* [The records]:
======

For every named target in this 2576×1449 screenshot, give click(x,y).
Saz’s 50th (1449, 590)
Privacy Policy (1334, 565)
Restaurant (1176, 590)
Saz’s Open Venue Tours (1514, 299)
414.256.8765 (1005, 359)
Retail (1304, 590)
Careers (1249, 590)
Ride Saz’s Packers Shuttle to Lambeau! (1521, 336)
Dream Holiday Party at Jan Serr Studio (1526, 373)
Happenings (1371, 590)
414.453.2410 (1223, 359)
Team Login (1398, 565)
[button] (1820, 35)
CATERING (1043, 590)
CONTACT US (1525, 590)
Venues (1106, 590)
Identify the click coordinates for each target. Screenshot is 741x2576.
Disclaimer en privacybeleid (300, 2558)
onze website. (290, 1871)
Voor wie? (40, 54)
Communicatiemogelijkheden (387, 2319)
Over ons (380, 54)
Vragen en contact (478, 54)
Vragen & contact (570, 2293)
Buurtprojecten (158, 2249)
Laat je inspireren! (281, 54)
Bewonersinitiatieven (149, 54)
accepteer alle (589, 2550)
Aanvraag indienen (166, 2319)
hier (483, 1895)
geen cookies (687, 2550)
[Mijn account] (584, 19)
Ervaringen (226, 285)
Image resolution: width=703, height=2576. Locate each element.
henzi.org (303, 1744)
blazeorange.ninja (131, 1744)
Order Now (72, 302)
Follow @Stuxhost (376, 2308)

======

In the records above, return precisely the line containing "Ervaringen (226, 285)" and each line that comes after it, up to the final one.

* [Solution to the exercise]:
Ervaringen (226, 285)
Image resolution: width=703, height=2576. Locate each element.
henzi.org (303, 1744)
blazeorange.ninja (131, 1744)
Order Now (72, 302)
Follow @Stuxhost (376, 2308)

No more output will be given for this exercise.